On film there is a direct lineage from Terry Nation’s original Survivors to Danny Boyle’s 28 Days Later.
Fugue For A Darkening Island is one of Priest’s early novels. Published in 1972 and recently reissued with a number of revisions, it is a chilling look at a Britain gripped by civil war and, in my view, the equal of McCarthy’s more showy vision.
The novel’s power lies in plausibility, even after so many years. Priest’s catastrophe has no flesh-eating undead, or killer plants. In the near future, Africa has fallen – war and nuclear attacks leave untold numbers of refugees looking for a place in the world. Many arrive in the UK, leading to civil unrest, the election of a far-right government and, ultimately, civil war.
Priest’s writing is brave.

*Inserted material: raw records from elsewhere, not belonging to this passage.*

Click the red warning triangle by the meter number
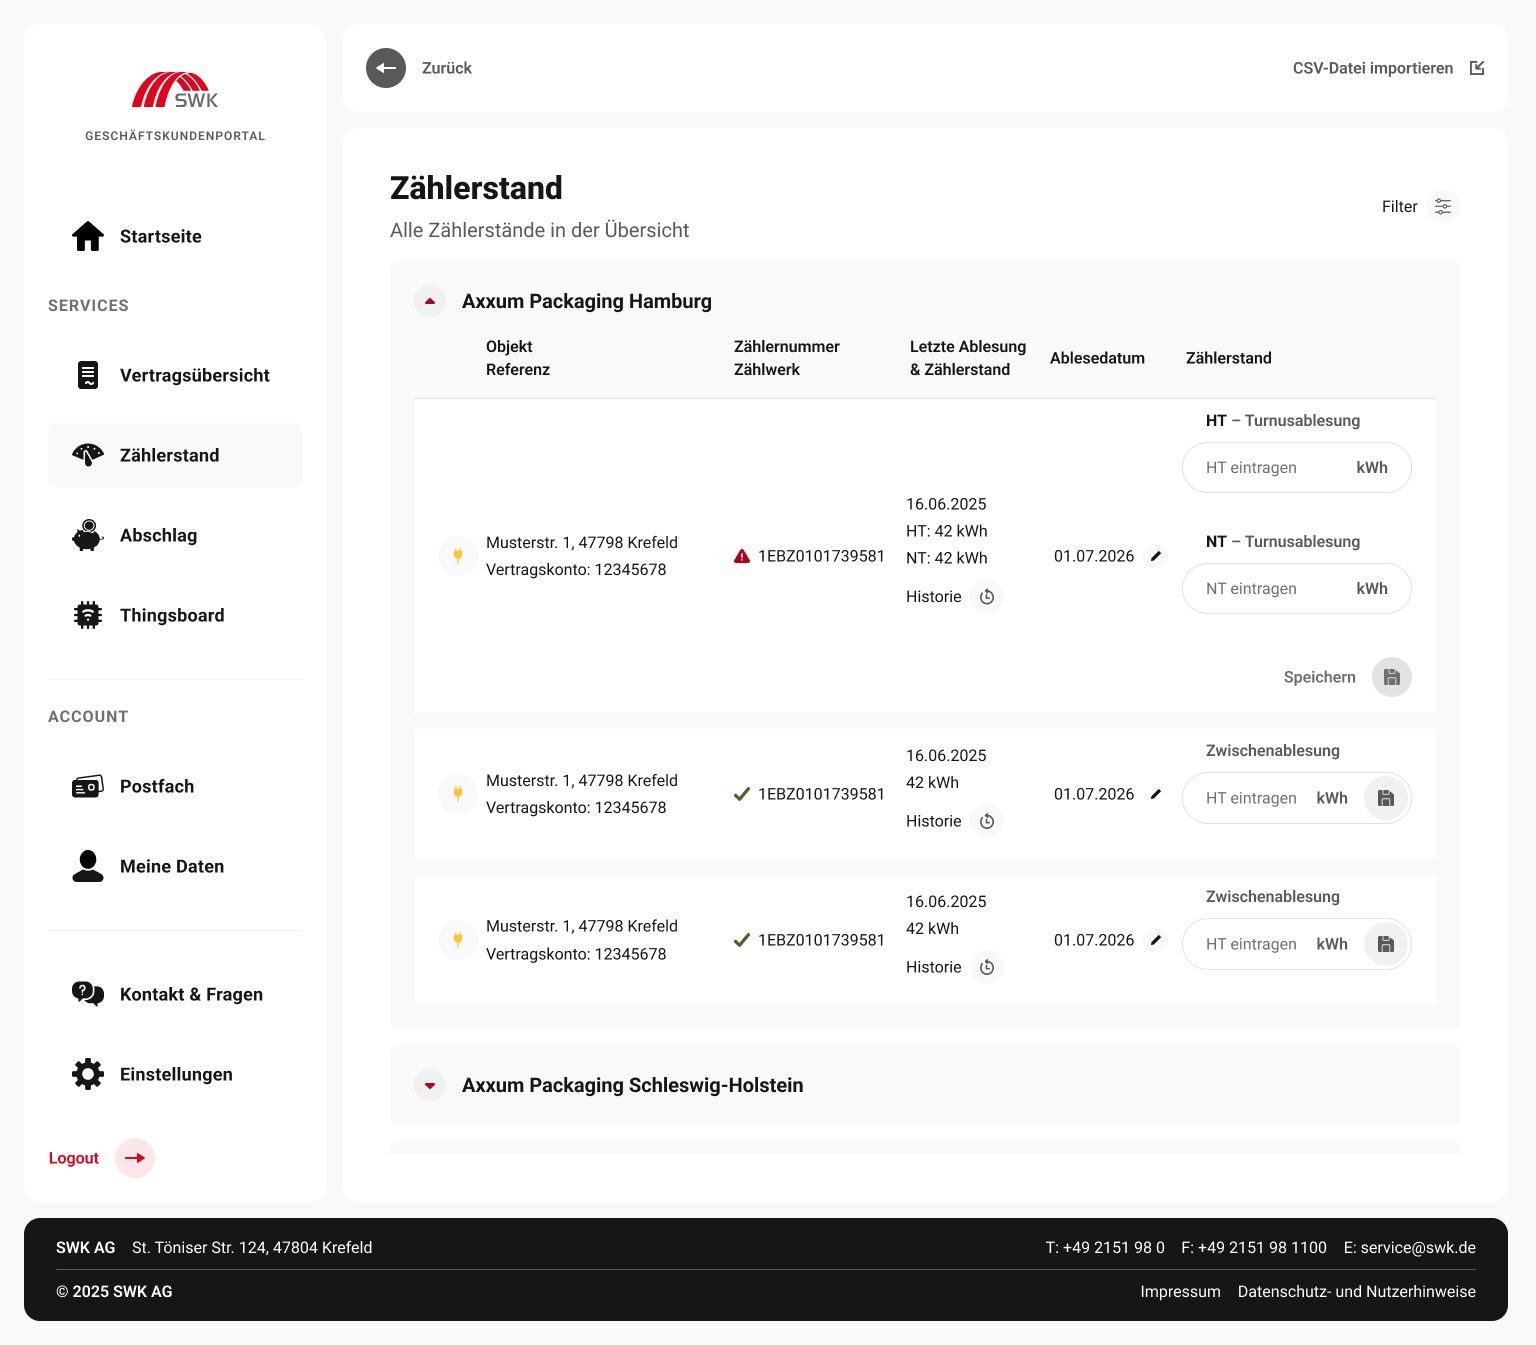Screen dimensions: 1536x1345 tap(742, 556)
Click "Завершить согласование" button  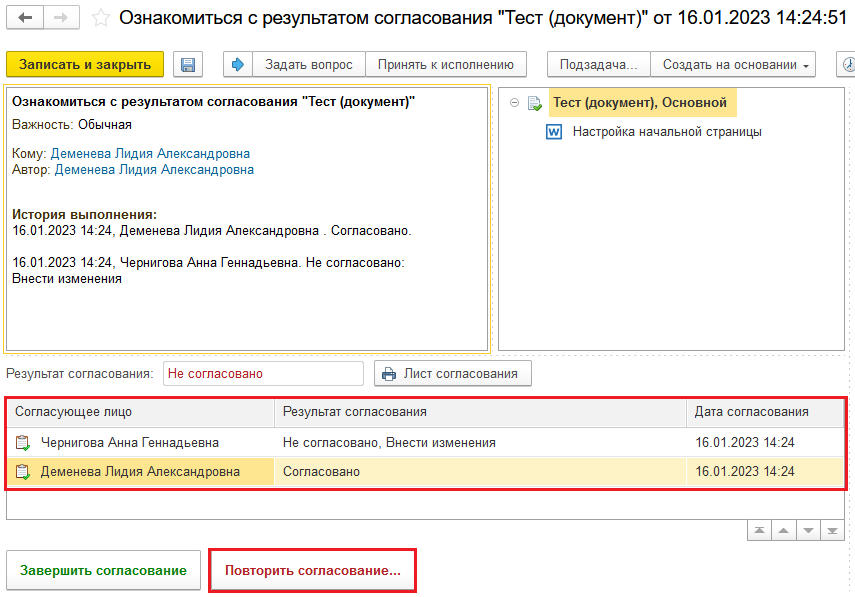point(103,570)
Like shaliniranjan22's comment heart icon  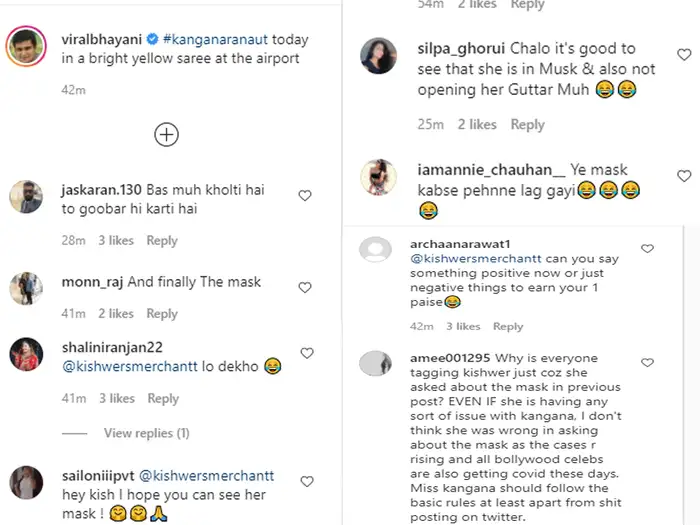click(307, 353)
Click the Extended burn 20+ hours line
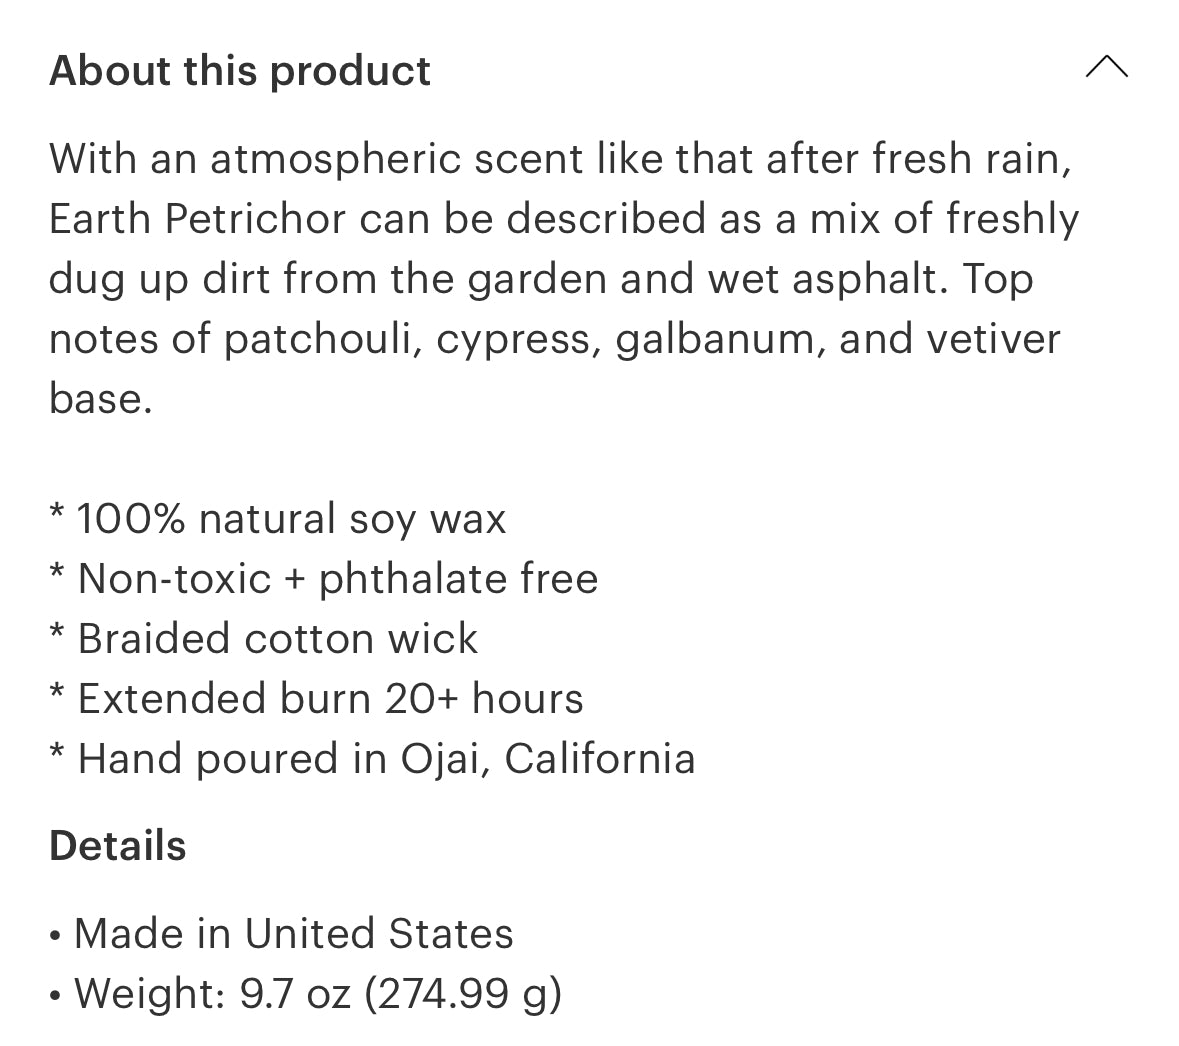Image resolution: width=1179 pixels, height=1046 pixels. [x=330, y=699]
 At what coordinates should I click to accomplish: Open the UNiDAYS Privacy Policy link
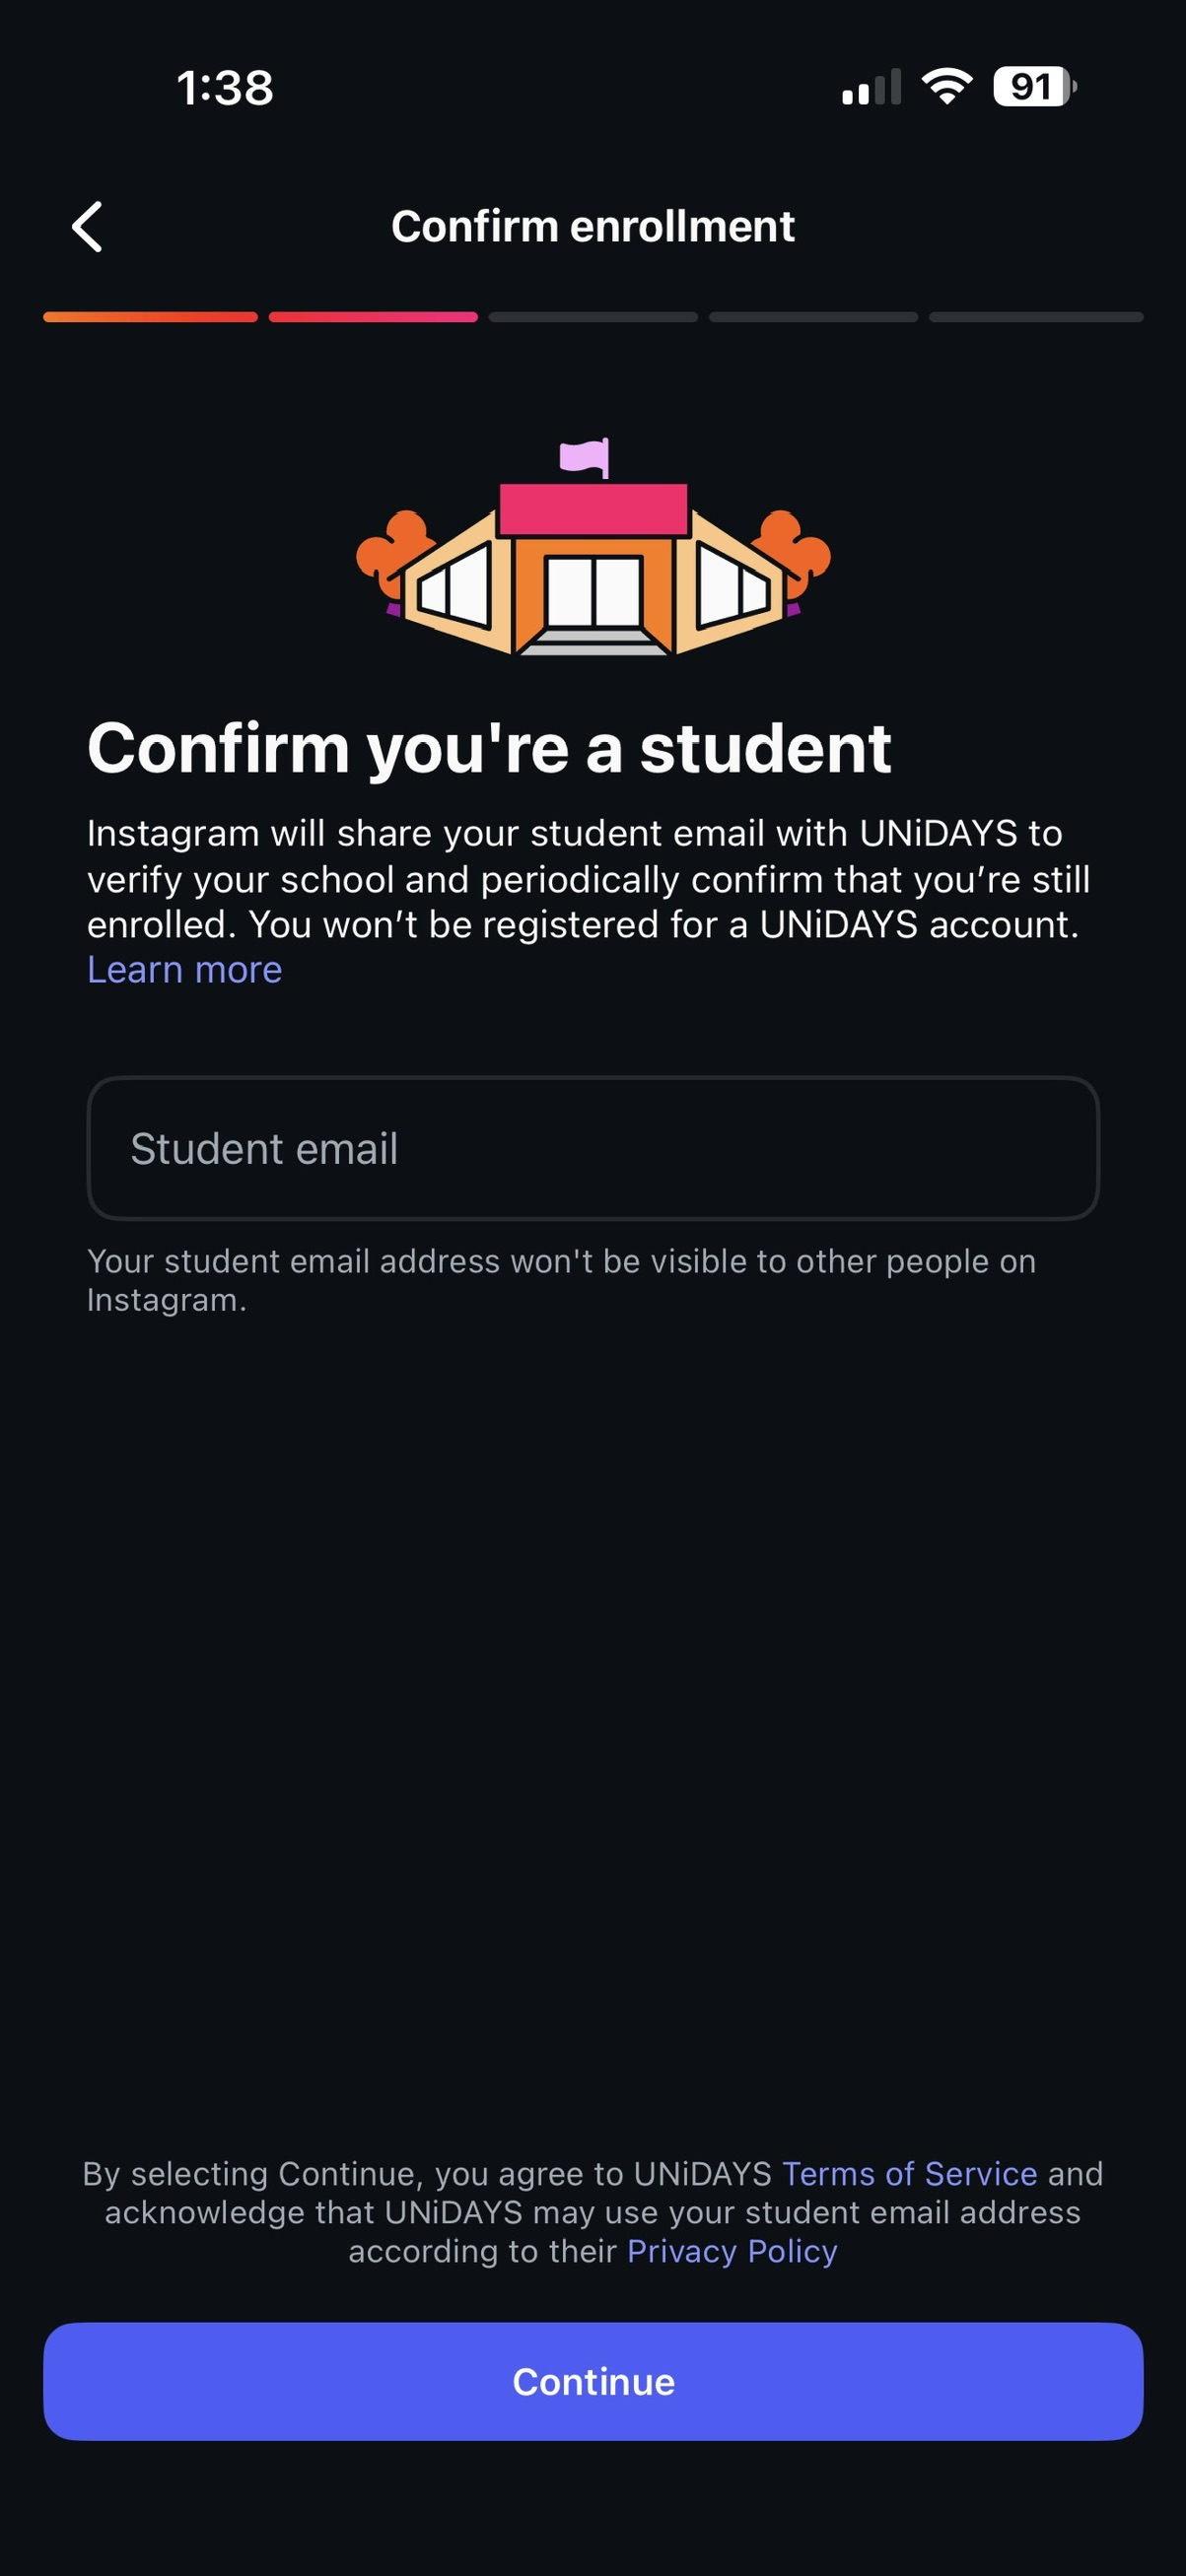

Our protagonist, Alan Whitman, is not a sympathetic character – he’s mercurial and amoral, but we empathise with him nonetheless. Nor are there obvious heroes or villains. We learn, through a complex narrative structure, about Whitman’s life from childhood, and see that civil war doesn’t happen overnight, frighteningly it creeps up, a product of political posturing and unwise military interventions. The novel leaves the reader with little hope for the future.
Priest wrote Fugue in the time of Enoch Powell’s infamous ‘rivers of blood’ speech. Today’s news is filled with hysterical scaremongering about immigrants ‘taking’ British jobs and homes. Against this context Fugue For a Darkening Island still serves as a warning and could easily have been written in 2011 rather than 39 years ago.